Publié le 18/03/2010




Le 22 mars dernier, Habib-ur-Rehman, secrétaire d’Etat au ministère des Affaires des minorités, a reçu à Islamabad une trentaine de responsables catholiques, protestants et hindous. La rencontre, une première, s’inscrivait à la suite du désir exprimé en mai 2004 par le chef de l’Etat, Pervez Musharraf, de voir la loi sur le blasphème révisée (1). Cette loi, adoptée en 1984, punit de mort le fait de diffamer Mahomet et de la prison à vie le fait de blasphémer contre le Coran. Que ce soit sur la scène nationale, de la part des responsables religieux et des milieux de défense des droits de l’homme, ou sur la scène internationale, cette loi a été vigoureusement critiquée pour les abus auxquels elle a donné lieu, ses opposants dénonçant notamment son utilisation pour régler entre personnes privées des conflits n’ayant rien à voir avec la religion.

Aux appels des responsables religieux à abolir la loi, les représentants du gouvernement ont répondu le 22 mars que les conditions n’étaient pas réunies à ce jour pour envisager la suppression des articles du Code pénal portant sur la loi anti-blasphème.

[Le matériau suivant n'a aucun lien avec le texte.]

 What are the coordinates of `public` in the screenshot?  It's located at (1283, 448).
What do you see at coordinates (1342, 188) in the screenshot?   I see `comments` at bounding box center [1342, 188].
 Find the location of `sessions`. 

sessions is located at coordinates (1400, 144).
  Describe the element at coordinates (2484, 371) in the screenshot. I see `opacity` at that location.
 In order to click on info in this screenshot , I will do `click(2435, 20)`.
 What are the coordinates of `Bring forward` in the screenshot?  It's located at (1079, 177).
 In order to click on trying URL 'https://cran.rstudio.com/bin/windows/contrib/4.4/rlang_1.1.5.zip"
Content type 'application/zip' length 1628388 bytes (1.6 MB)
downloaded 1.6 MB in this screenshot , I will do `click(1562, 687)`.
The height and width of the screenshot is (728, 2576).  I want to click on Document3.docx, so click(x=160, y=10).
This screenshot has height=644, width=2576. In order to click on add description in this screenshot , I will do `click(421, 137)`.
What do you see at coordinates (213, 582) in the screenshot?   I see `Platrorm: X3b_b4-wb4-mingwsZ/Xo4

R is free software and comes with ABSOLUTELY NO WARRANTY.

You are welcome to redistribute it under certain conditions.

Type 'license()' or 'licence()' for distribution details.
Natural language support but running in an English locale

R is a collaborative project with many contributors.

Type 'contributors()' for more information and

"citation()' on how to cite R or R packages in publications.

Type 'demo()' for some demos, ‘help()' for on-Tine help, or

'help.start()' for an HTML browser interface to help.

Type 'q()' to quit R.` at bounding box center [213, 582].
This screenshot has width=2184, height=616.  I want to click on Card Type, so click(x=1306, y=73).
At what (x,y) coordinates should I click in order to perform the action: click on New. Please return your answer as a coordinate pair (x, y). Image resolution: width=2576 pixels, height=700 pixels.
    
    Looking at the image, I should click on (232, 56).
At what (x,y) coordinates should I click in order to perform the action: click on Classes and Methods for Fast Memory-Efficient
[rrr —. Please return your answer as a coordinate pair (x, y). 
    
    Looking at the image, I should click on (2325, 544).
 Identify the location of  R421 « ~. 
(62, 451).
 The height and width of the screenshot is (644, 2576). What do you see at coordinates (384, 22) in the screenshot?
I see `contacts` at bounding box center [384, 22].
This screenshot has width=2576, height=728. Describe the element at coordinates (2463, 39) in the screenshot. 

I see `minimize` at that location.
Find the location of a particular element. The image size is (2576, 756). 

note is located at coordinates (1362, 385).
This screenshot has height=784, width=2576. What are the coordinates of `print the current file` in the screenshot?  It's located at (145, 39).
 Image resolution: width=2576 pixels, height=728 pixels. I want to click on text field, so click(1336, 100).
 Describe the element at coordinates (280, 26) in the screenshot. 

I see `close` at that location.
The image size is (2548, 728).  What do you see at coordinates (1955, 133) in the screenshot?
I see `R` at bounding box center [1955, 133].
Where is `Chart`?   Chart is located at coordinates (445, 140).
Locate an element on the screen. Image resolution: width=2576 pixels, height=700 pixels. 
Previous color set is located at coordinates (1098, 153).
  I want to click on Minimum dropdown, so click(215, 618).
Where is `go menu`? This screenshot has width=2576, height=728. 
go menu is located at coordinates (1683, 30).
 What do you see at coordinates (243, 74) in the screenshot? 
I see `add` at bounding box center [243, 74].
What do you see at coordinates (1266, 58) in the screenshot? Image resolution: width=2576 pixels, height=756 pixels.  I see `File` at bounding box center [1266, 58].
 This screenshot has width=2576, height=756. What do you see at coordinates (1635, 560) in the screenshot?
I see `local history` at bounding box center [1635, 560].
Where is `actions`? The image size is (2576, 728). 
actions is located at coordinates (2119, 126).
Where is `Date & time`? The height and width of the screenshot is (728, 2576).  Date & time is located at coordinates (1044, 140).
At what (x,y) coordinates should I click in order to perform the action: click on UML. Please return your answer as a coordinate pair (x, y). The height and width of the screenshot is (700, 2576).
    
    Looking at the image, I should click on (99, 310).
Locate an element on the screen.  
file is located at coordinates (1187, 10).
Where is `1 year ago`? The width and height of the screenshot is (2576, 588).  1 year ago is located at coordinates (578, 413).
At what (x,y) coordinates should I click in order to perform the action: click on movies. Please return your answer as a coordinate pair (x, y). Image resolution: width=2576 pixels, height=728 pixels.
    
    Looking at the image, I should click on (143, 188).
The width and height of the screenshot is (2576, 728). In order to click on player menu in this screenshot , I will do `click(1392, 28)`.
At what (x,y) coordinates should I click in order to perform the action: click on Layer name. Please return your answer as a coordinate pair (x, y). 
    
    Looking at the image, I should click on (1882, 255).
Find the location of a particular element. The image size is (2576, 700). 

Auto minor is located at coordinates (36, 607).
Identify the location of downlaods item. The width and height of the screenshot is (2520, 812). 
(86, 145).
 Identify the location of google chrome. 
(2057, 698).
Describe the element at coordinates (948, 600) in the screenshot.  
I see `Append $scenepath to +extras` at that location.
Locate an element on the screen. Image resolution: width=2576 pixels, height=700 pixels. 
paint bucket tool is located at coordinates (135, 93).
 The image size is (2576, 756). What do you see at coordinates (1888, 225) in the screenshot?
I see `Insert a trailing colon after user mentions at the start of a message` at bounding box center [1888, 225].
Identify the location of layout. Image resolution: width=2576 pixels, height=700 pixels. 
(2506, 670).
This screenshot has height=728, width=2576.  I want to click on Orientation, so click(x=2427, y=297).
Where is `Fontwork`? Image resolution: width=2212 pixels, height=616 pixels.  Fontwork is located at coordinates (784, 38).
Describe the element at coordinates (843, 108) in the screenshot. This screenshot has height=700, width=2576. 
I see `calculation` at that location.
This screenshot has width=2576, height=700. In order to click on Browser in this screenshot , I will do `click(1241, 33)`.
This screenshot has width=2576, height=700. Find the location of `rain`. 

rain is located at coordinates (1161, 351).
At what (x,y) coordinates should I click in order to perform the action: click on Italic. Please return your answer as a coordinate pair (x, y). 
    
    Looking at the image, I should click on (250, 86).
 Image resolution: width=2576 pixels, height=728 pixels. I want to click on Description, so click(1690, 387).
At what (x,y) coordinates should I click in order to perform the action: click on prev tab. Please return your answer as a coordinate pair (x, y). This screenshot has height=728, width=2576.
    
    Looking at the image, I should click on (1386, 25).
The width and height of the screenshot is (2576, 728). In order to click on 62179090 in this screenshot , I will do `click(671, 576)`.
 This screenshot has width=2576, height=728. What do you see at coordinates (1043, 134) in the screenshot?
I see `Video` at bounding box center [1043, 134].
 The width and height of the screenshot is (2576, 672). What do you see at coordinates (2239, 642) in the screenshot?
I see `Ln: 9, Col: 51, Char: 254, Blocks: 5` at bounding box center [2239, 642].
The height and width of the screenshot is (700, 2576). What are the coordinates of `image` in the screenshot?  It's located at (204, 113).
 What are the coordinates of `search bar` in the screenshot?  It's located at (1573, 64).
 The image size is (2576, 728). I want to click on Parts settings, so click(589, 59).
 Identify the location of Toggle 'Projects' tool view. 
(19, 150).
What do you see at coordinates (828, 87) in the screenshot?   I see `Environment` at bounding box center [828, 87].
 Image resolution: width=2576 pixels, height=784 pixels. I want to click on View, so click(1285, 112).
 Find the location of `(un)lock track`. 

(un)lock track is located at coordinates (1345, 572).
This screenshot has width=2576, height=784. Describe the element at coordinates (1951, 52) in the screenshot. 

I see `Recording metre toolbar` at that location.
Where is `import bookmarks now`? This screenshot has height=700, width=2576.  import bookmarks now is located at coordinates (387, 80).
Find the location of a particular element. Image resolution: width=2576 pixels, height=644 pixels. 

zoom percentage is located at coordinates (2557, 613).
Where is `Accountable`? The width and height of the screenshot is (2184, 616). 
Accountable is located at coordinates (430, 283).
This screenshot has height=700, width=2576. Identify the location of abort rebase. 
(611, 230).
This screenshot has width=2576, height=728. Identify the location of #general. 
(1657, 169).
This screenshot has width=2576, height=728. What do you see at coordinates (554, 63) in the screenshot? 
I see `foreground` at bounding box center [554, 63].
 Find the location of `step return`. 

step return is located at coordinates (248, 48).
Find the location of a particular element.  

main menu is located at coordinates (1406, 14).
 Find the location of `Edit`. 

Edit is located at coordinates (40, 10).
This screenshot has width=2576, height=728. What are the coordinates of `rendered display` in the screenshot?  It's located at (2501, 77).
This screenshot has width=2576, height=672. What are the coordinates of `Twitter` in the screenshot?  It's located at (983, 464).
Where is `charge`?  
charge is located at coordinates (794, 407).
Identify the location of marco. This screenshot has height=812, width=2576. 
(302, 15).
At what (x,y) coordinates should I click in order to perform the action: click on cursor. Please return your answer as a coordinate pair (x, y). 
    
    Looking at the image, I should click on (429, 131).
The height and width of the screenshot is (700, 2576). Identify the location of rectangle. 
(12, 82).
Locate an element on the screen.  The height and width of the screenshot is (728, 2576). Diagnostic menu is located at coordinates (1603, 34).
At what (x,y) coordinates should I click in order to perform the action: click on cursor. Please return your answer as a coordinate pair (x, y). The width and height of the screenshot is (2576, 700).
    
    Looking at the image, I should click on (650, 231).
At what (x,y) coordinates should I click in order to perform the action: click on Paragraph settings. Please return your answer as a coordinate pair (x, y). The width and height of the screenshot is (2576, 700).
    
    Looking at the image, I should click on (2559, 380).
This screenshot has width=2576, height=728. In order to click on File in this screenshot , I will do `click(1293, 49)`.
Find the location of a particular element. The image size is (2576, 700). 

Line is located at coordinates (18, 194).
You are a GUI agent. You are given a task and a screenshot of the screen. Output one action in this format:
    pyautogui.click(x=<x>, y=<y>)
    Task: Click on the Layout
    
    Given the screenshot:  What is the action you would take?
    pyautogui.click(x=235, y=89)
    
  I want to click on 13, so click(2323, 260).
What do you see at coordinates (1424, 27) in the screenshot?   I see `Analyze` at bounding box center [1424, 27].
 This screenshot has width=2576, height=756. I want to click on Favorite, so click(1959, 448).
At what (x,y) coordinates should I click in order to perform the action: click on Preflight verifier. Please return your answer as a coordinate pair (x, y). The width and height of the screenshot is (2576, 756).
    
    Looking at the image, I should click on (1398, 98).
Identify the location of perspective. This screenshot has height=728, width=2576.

Ils ont mis en avant la nécessité de procéder étape par étape et ont précisé que l’objet de la rencontre était de “consulter les parties concernées à la lumière des incompréhensions et des réserves soulevées par les minorités”. Ils ont également précisé qu’ils avaient pour mission de recueillir des suggestions en vue d’un éventuel amendement de la loi. Une seconde réunion suivra, ont-ils enfin annoncé, pour formaliser ces suggestions, avant de les transmettre au ministère chargé de la rédaction des projets de loi.

Pour le P. Bonnie Mendes, de la Commission ‘Justice et paix’ de l’épiscopat catholique du Pakistan, la réunion, par le seul fait d’avoir été organisée, représente “un développement positif mais cela ne doit pas cacher, a-t-il déclaré, que c’est l’abrogation de la loi qui est nécessaire, non un simple amendement de sa formulation. Ayant lui aussi pris part à la réunion du 22 mars, Akram Gill, un catholique membre de l’Assemblée nationale, a ajouté que la loi “avait rendu la vie des minorités encore plus misérable qu’auparavant” et devait donc être abrogée.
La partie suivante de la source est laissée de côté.